Clearinghouse, P. R. (2011). Chronology of Data Breaches Security Breaches 2005-Present

from Privacy Rights Clearinghouse:

Editorial. (2011). Wikileaks. New York Daily News. Retrieved from

Oram, A., & Viega, J. (Eds.). (2009). Beautiful security: O'Reilly Media, Inc.

EM835 week V

     In the chapter Beautiful Log Handling, the author states “Today’s growing log standard efforts (such as MITRE’s Common Event Expression or CEE) will lead first to the creation of log standards and ultimately to their adoption.” (Oram & Viega, 2009) In fact, the author’s example of MITRE Corporation already currently provides and partners security efforts such as Malware (MAEC), Attack Patterns (CAPEC) and Vulnerabilities (CVE) among other standards that are partnered with and/ or co-sponsored by such agencies as the National Cyber Security Division of the U.S. Department of Homeland Security. (Mitre, 2011) In fact, if not for the threat of malicious attacks on the part of other countries (in regard to the security of the U.S.), attacks on retail competitors (as an example) and the important data that is stored, how the logs are handled is critical. In fact, an example that the author uses is the need to abide by laws such as the Health Insurance Portability and Accountability Act. (HIPPA, 2011)

     It might seem obvious to have log standards that would account for any deviations among items such as public servers of an organization that are placed in a DMZ so as to separate their Internet presence from their LAN, thereby not compromising the integrity of data within the rest of the organization. Then I began to think about why in today’s technology world, why would large companies have an issue with maintaining proper logs. Using a retail example as the author did in Beautiful Security, I thought of the merger in 2005 of Sears Roebuck and Kmart stores. Without having specific knowledge of their issues of combining the data into one source, I am sure that both of them operated on two very different legacy systems that had issues with converting the data, thereby making accurate logs virtually impossible.
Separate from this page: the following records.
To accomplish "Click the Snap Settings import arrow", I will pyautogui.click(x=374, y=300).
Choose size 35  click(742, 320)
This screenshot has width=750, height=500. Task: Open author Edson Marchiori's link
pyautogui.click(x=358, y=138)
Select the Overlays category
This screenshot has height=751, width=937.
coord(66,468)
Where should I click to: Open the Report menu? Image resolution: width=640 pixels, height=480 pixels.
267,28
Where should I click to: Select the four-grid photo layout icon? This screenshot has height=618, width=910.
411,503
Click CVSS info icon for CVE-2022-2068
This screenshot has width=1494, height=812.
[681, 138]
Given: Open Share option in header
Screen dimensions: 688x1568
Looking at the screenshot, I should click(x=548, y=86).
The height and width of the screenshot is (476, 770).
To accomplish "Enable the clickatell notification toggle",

     There is a very large Healthcare facility in the town that I live in with over 100 doctors of various practices. This facility is owned and operated by a larger corporation, which owns other such facilities. They grew this large by acquisition of other practices and like facilities. There is no doubt that there had to be a major undertaking to have all of the data merged into one system so as to abide by the HIPPA law. I tried to find an example of a major intrusion of a corporation due to improper log information, but that data seemed to be too vague since I wasn’t exactly sure what I was looking for. So, in the case of the local healthcare facility, I am sure that their IT staff is highly trained in the conversion of data and the challenges with keeping accurate logs.

     In any case, world governments and Fortune 100 companies realize the need to rid themselves of the legacy systems of their past, and get the data onto one platform so that proper logging can take place to not only prevent an invasion, abide by certain laws but to also perform due diligence in identifying the culprit of the attack.


HIPPA. (2011). Health Information Privacy. 2011, from

Mitre. (2011). A Standardized Common Event Expression (CEE) for Event Interoperability. 2011, from

Oram, A., & Viega, J. (Eds.). (2009). Beautiful security: O'Reilly Media, Inc.